YOUR INSTRUCTIONS:
Exactly the lines below, starting with the one containing "The image size" and going on through the one containing "This screenshot has width=766, height=1032.", must be reproduced, both ends included, and no pictures with them.

-- Opening Marker --

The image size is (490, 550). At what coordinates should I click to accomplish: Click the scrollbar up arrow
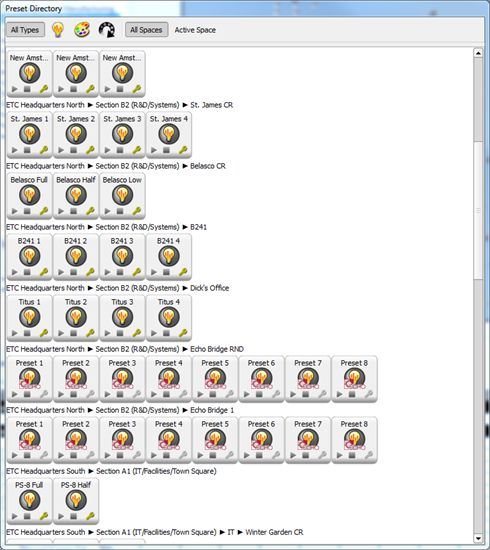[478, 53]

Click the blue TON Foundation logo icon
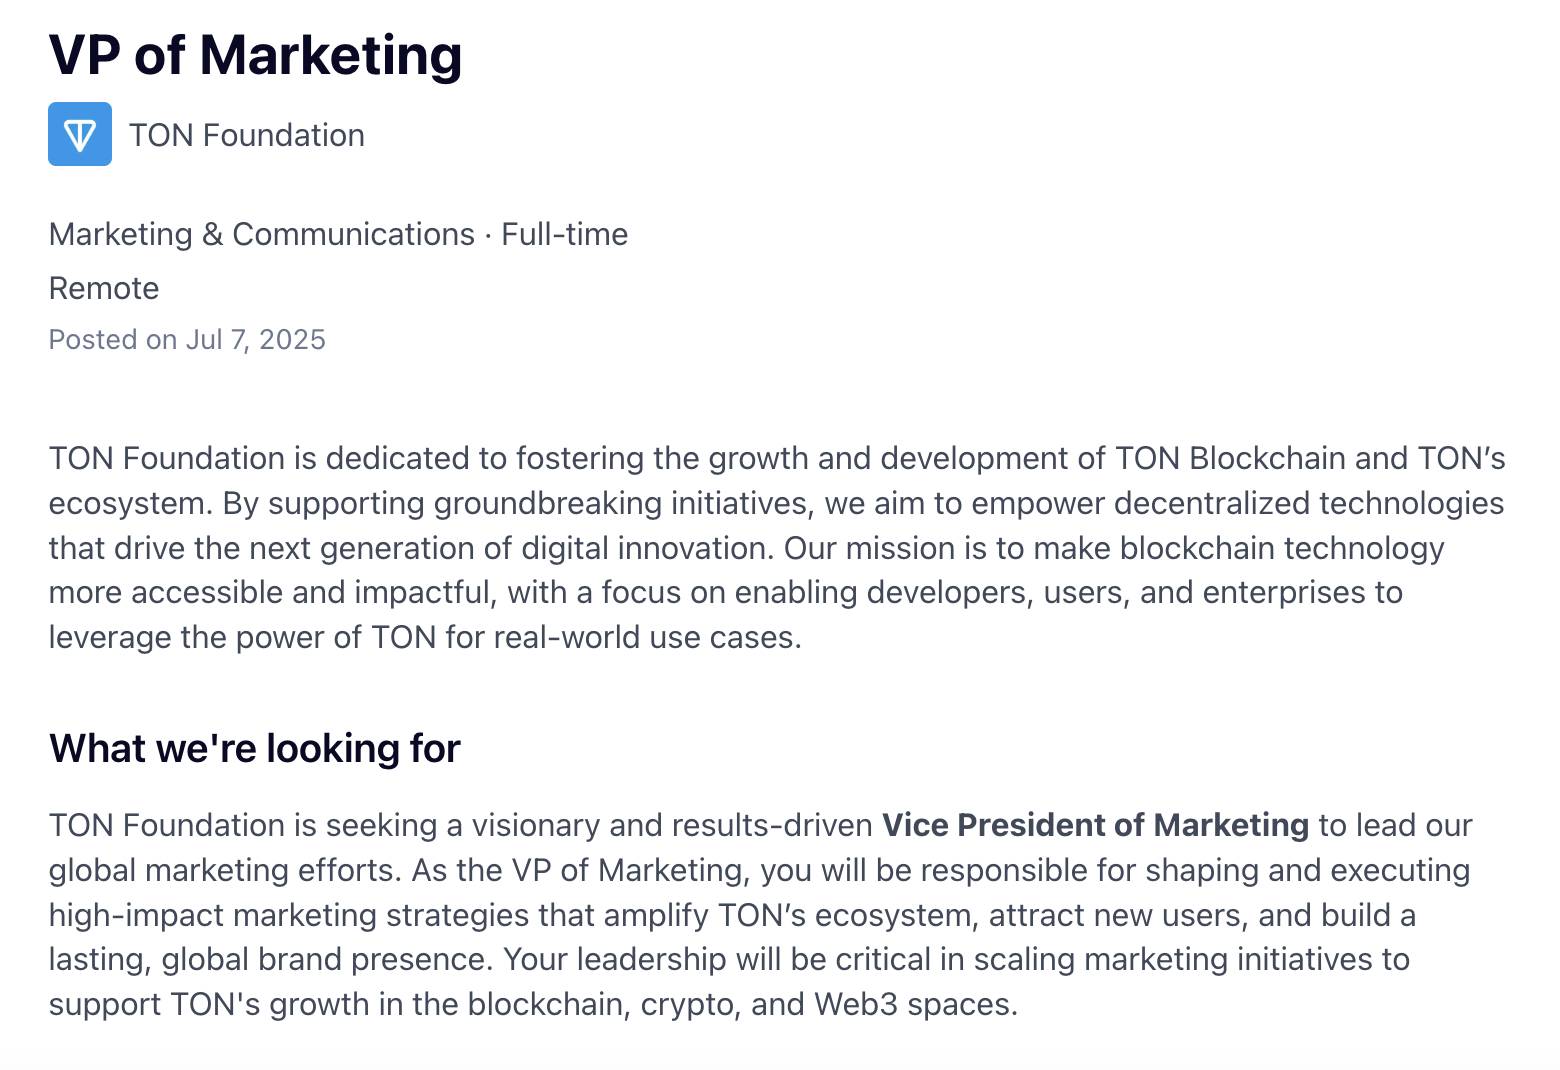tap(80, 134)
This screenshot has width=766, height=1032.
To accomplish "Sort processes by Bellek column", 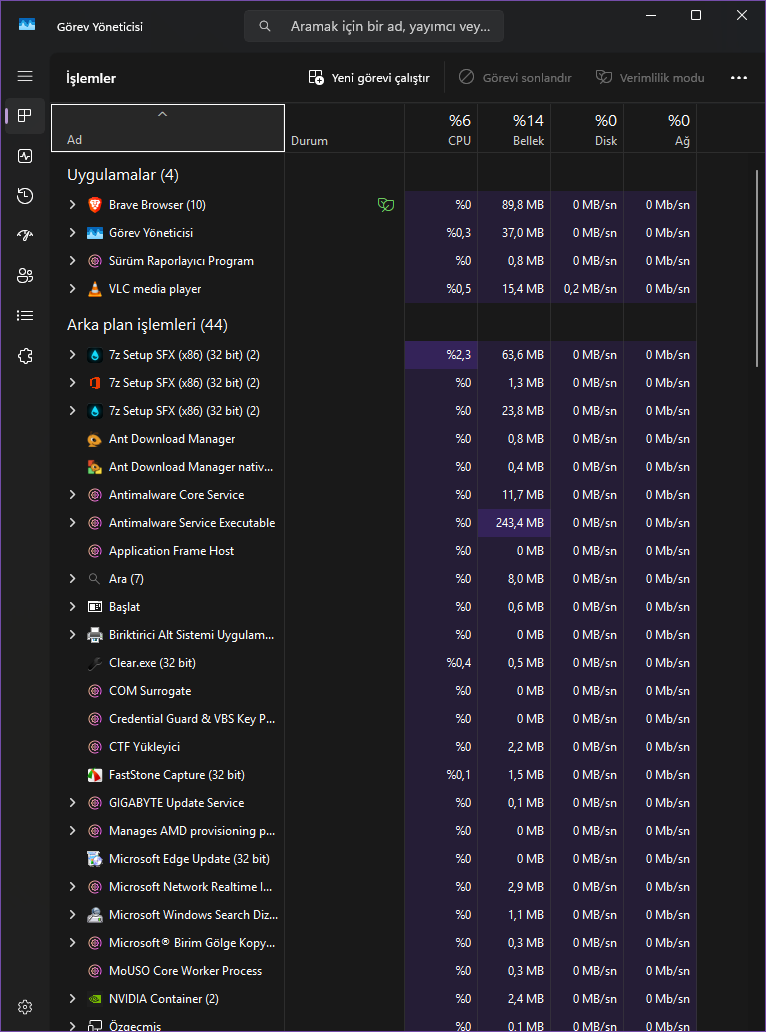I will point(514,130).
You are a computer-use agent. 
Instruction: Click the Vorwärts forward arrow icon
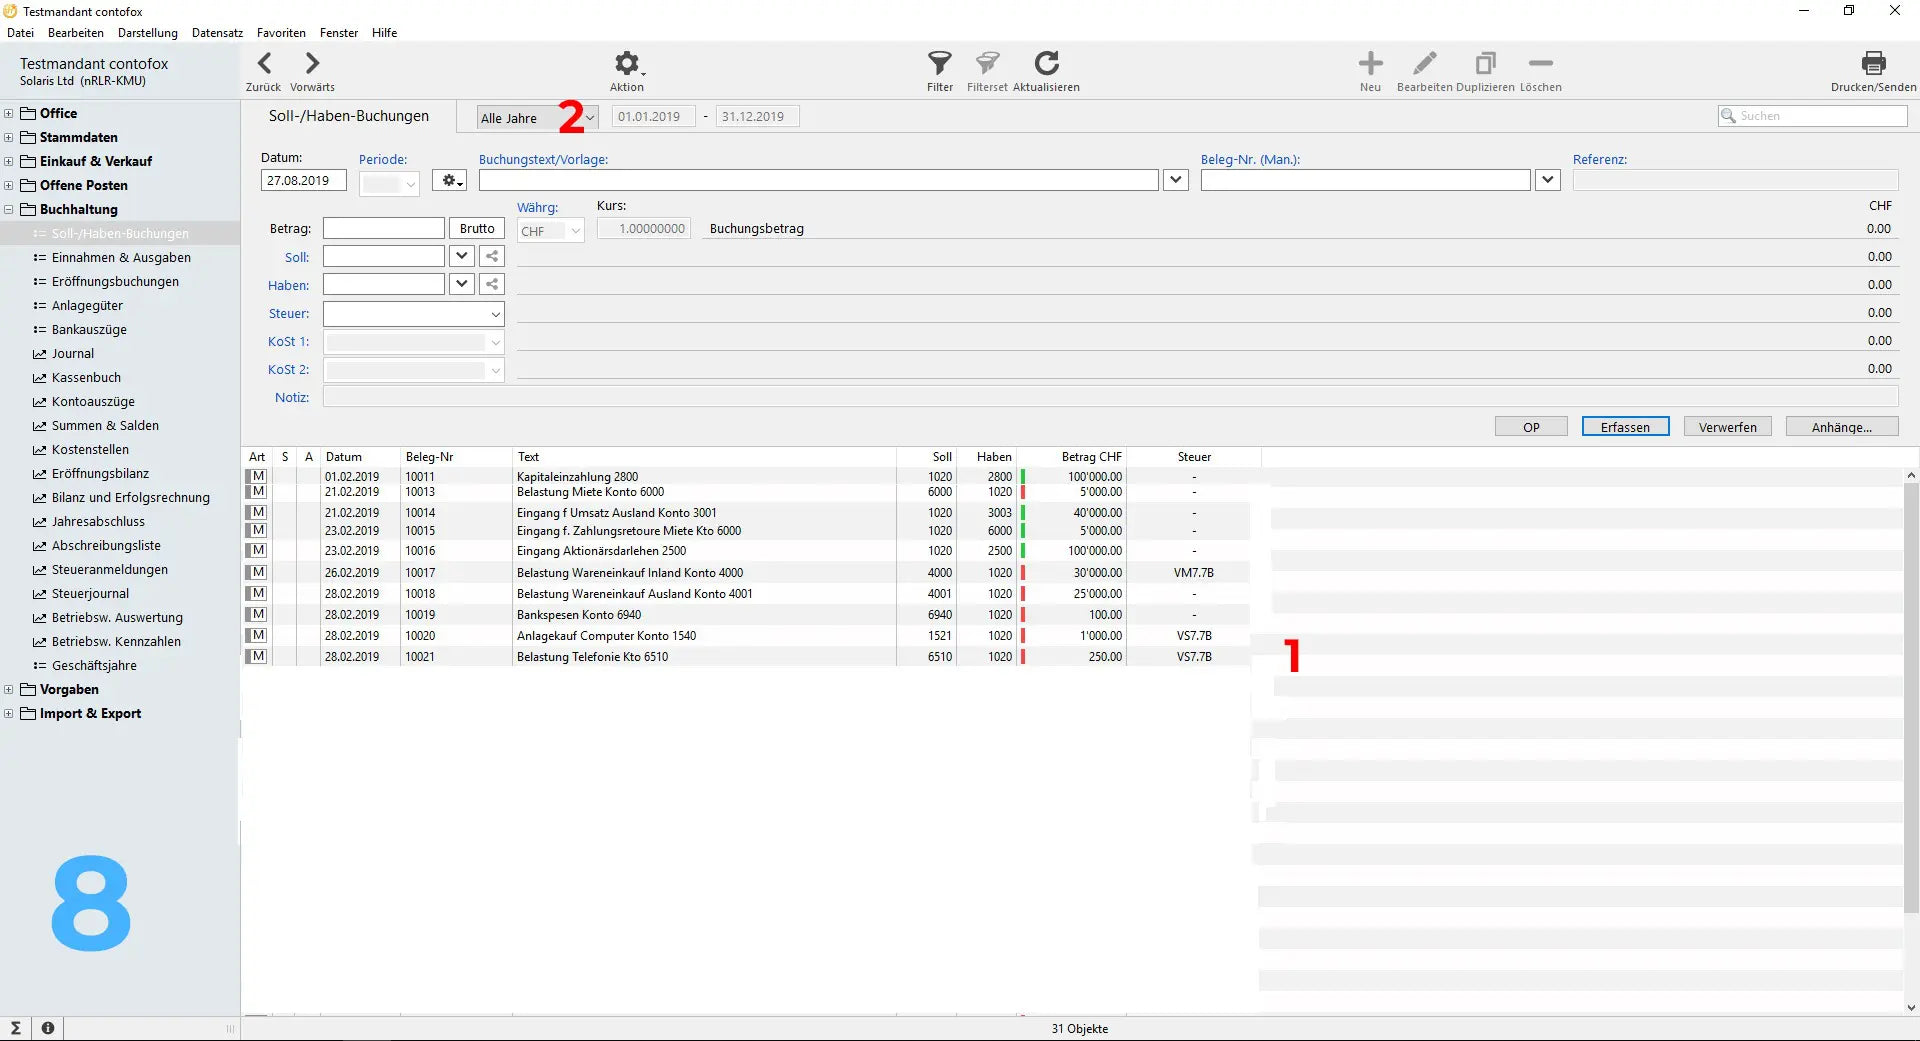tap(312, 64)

-- Closing Marker --
-- Opening Marker --

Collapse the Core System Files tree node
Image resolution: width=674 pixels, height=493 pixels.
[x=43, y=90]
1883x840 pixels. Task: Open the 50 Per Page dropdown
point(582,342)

-- Closing Marker --
-- Opening Marker --

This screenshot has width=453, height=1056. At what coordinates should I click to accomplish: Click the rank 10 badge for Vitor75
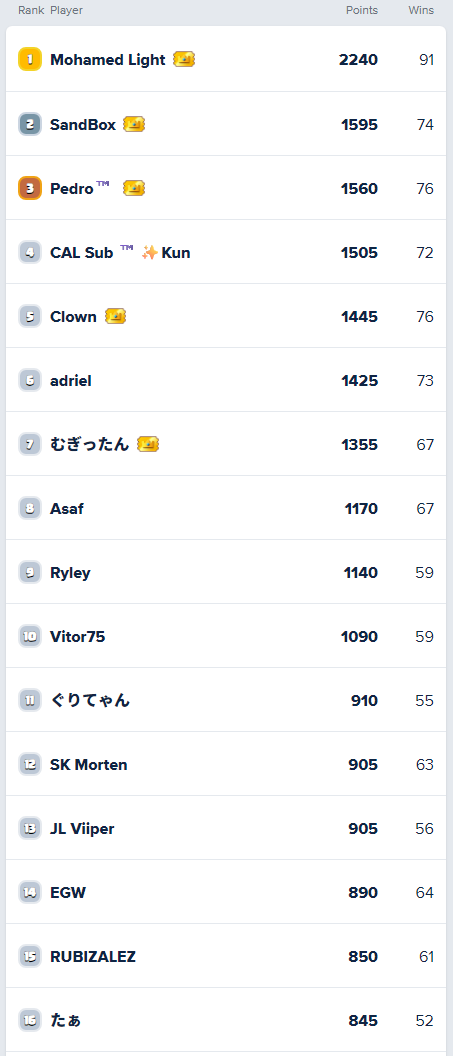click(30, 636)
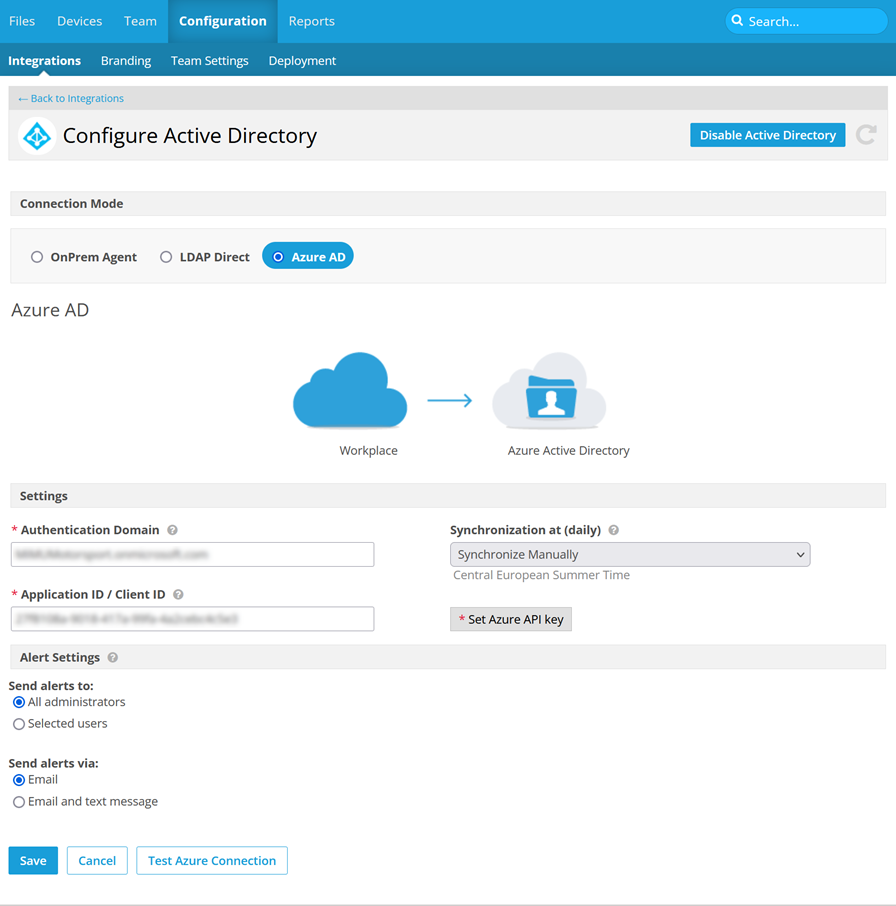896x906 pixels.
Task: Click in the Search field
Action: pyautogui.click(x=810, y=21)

-- Closing Marker --

RESULT BELOW:
The image size is (490, 550). At what coordinates should I click to accomplish: Click the scrollbar up arrow
[478, 53]

Click the blue TON Foundation logo icon
tap(80, 134)
This screenshot has width=766, height=1032.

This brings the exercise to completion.